From: Mathieu Desnoyers <mathieu.desnoyers@efficios.com>
To: "Rafael J. Wysocki" <rjw@sisk.pl>
Cc: linux-pm@lists.linux-foundation.org,
Alan Stern <stern@rowland.harvard.edu>,
"Paul E. McKenney" <paulmck@linux.vnet.ibm.com>,
Pierre Tardy <tardyp@gmail.com>,
Peter Zijlstra <peterz@infradead.org>,
Ingo Molnar <mingo@elte.hu>,
Jean Pihet <jean.pihet@newoldbits.com>,
Steven Rostedt <rostedt@goodmis.org>,
linux-trace-users@vger.kernel.org, Frank Eigler <fche@redhat.com>,
Linus Torvalds <torvalds@linux-foundation.org>,
Frederic Weisbecker <fweisbec@gmail.com>,
Masami Hiramatsu <masami.hiramatsu.pt@hitachi.com>,
Tejun Heo <tj@kernel.org>,
Andrew Morton <akpm@linux-foundation.org>,
linux-omap@vger.kernel.org,
Arjan van de Ven <arjan@linux.intel.com>,
Thomas Gleixner <tglx@linutronix.de>
Subject: Re: [linux-pm] [PATCH] PERF(kernel): Cleanup power events V2
Date: Wed, 27 Oct 2010 08:21:15 -0400 [thread overview]
Message-ID: <20101027122115.GA10722@Krystal> (raw)
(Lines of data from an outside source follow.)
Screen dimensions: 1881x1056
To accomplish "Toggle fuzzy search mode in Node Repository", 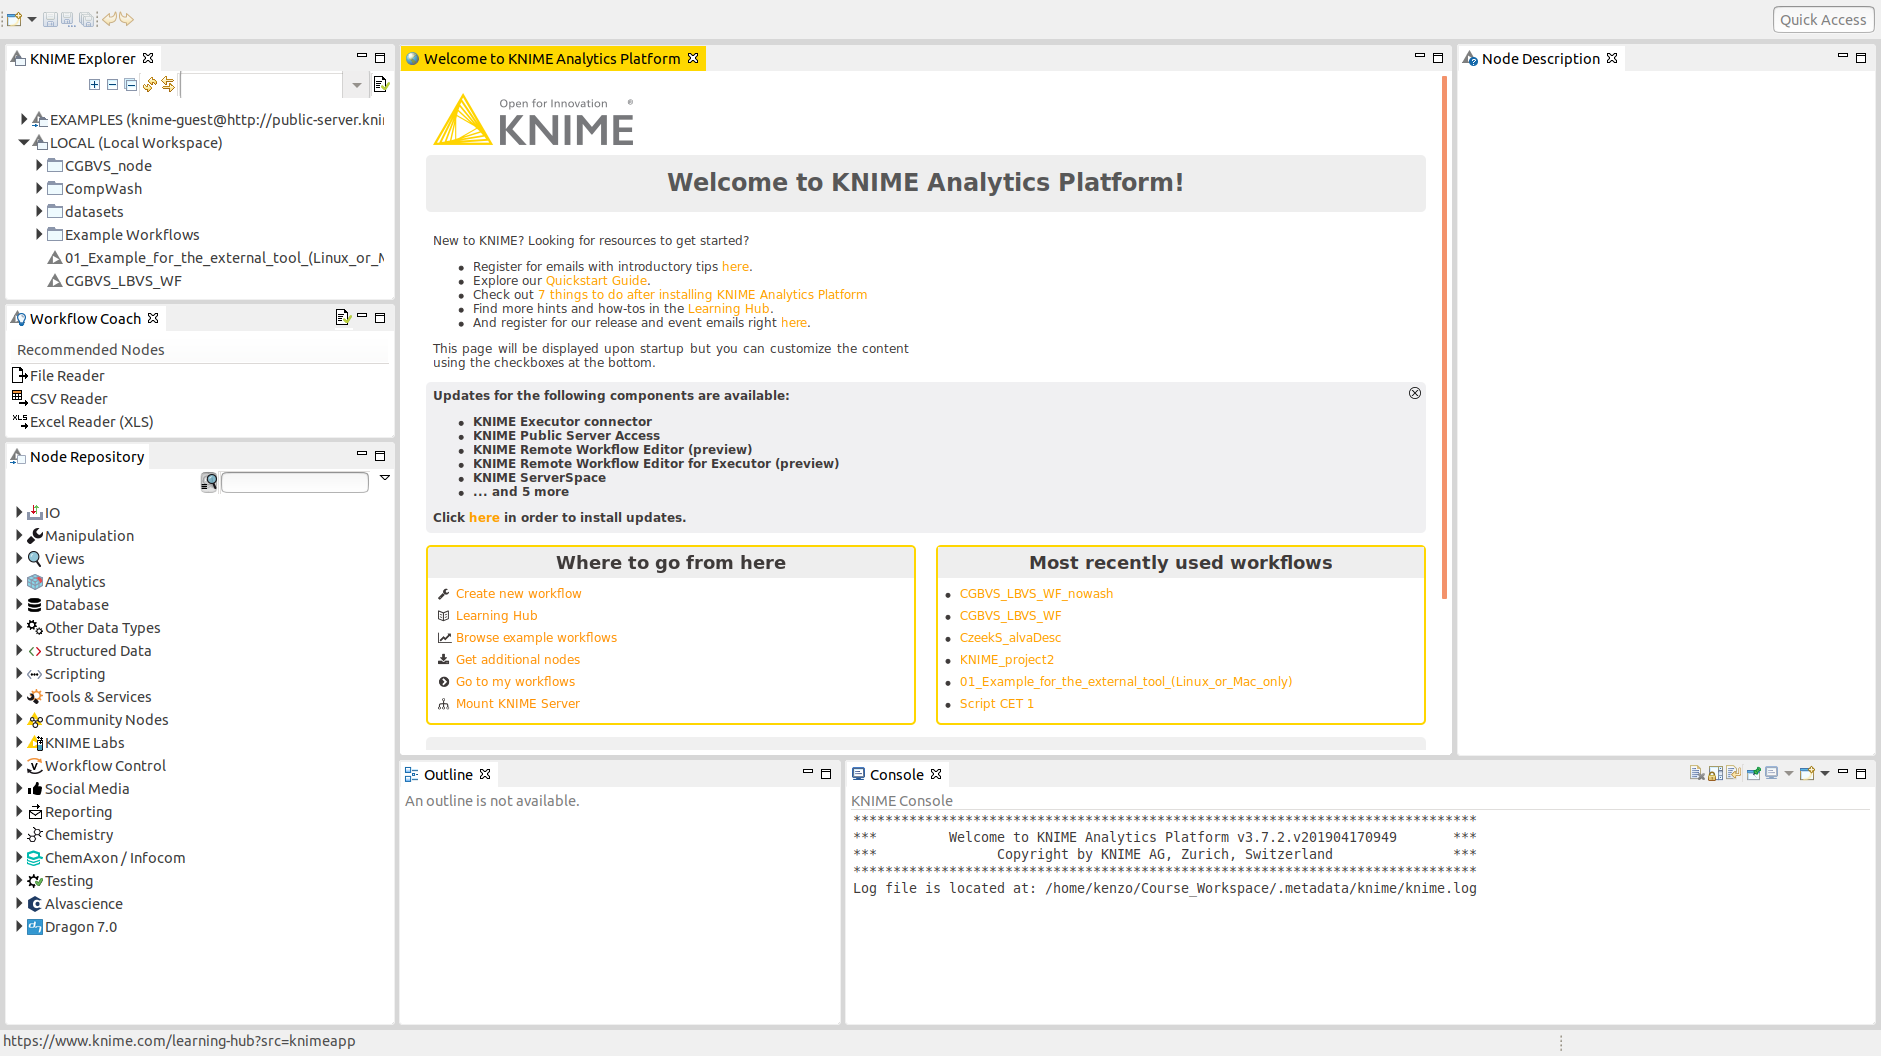I will point(209,483).
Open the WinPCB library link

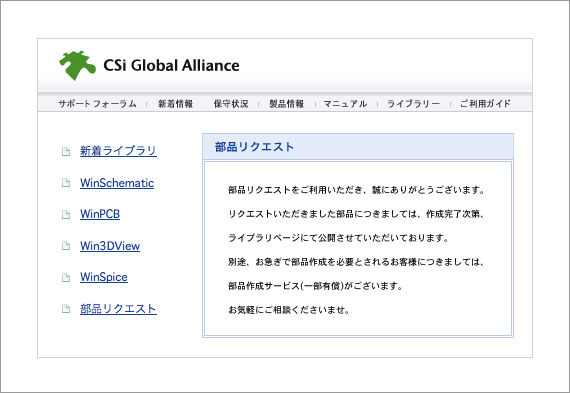click(100, 214)
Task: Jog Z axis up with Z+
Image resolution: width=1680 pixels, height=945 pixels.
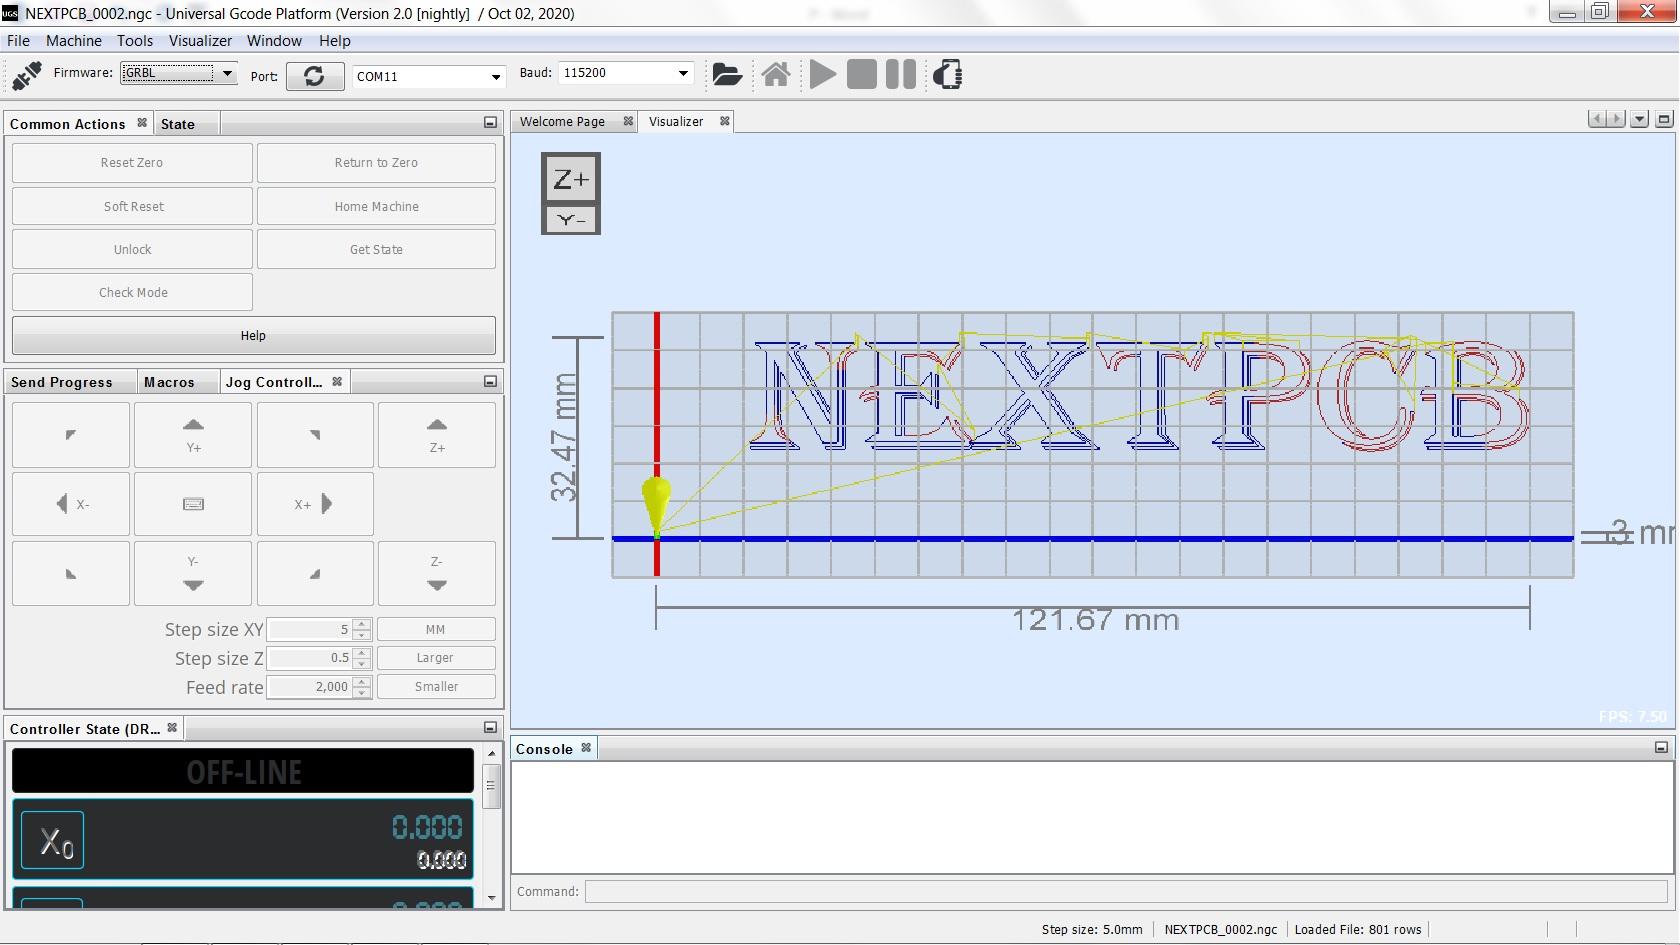Action: [436, 435]
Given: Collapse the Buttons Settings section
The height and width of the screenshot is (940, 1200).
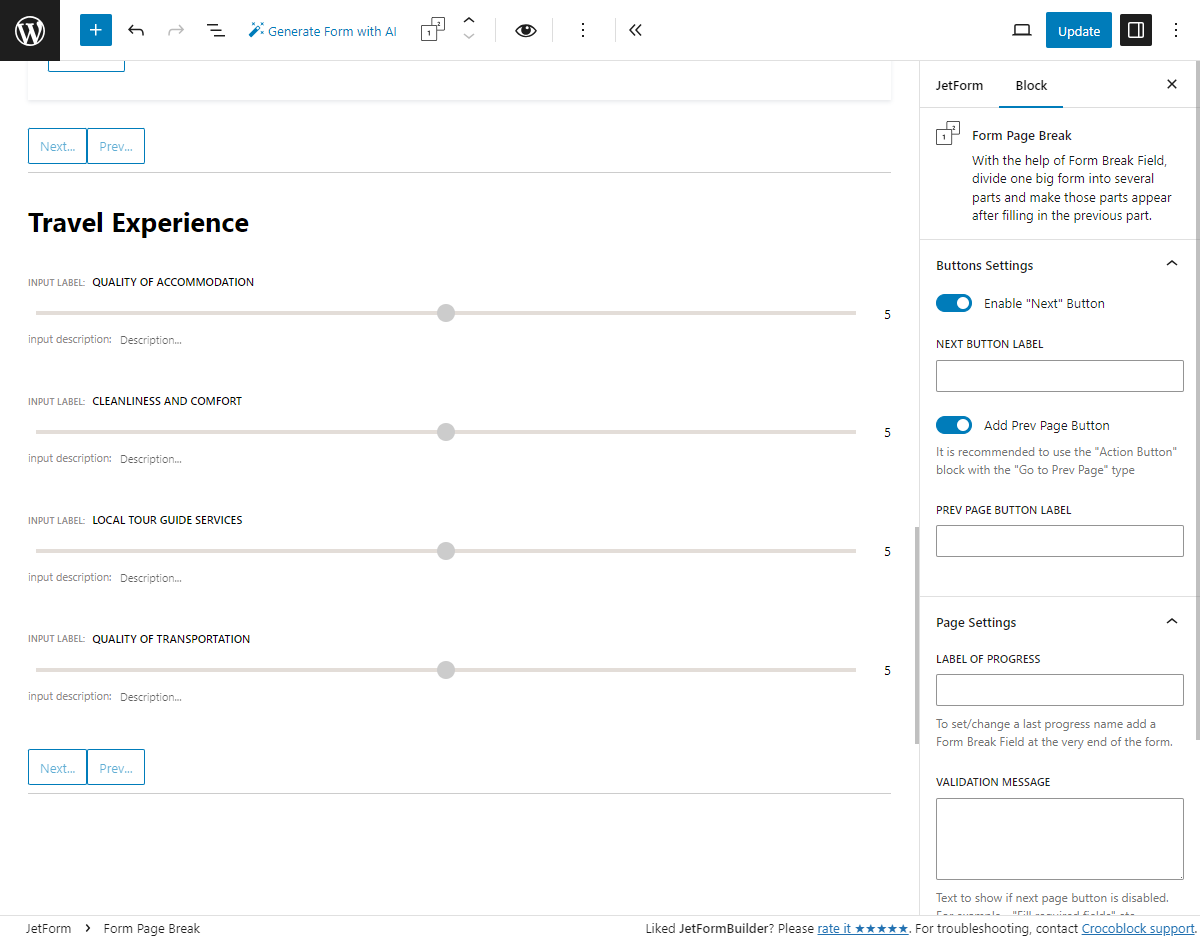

In-Reply-To: <201010271222.08921.rjw@sisk.pl>
* Rafael J. Wysocki (rjw@sisk.pl) wrote:
> On Wednesday, October 27, 2010, Mathieu Desnoyers wrote:
> > * Rafael J. Wysocki (rjw@sisk.pl) wrote:
> > > On Tuesday, October 26, 2010, Mathieu Desnoyers wrote:
> > > > * Alan Stern (stern@rowland.harvard.edu) wrote:
> > > > > On Tue, 26 Oct 2010, Mathieu Desnoyers wrote:
> > > > >
> > > > > > * Peter Zijlstra (peterz@infradead.org) wrote:
> > > > > > > On Tue, 2010-10-26 at 11:56 -0500, Pierre Tardy wrote:
> > > > > > > >
> > > > > > > > + trace_runtime_pm_usage(dev, atomic_read(&dev->power.usage_count)+1);
> > > > > > > > atomic_inc(&dev->power.usage_count);
> > > > > > >
> > > > > > > That's terribly racy..
> > > > > >
> > > > > > Looking at the original code, it looks racy even without considering the
> > > > > > tracepoint:
> > > > > >
> > > > > > int __pm_runtime_get(struct device *dev, bool sync)
> > > > > > {
> > > > > > int retval;
> > > > > >
> > > > > > + trace_runtime_pm_usage(dev, atomic_read(&dev->power.usage_count)+1);
> > > > > > atomic_inc(&dev->power.usage_count);
> > > > > > retval = sync ? pm_runtime_resume(dev) : pm_request_resume(dev);
> > > > > >
> > > > > > There is no implied memory barrier after "atomic_inc". So either all these
> > > > > > inc/dec are protected with mutexes or spinlocks, in which case one might wonder
> > > > > > why atomic operations are used at all, or it's a racy mess. (I vote for the
> > > > > > second option)
> > > > >
> > > > > I don't understand. What's the problem? The inc/dec are atomic
> > > > > because they are not protected by spinlocks, but everything else is
> > > > > (aside from the tracepoint, which is new).
> > > > >
> > > > > > kref should certainly be used there.
> > > > >
> > > > > What for?
> > > >
> > > > kref has the following "get":
> > > >
> > > > atomic_inc(&kref->refcount);
> > > > smp_mb__after_atomic_inc();
> > > >
> > > > What seems to be missing in __pm_runtime_get() and pm_runtime_get_noresume() is
> > > > the memory barrier after the atomic increment. The atomic increment is free to
> > > > be reordered into the following spinlock (within pm_request_resume or pm_request
> > > > resume execution) because taking a spinlock only acts as a memory barrier with
> > > > acquire semantic, not a full memory barrier.
> > > >
> > > > So AFAIU, the failure scenario would be as follows (sorry for the 80+ columns):
> > > >
> > > > initial conditions: usage_count = 1
> > > >
> > > > CPU A CPU B
> > > > 1) __pm_runtime_get() (sync = true)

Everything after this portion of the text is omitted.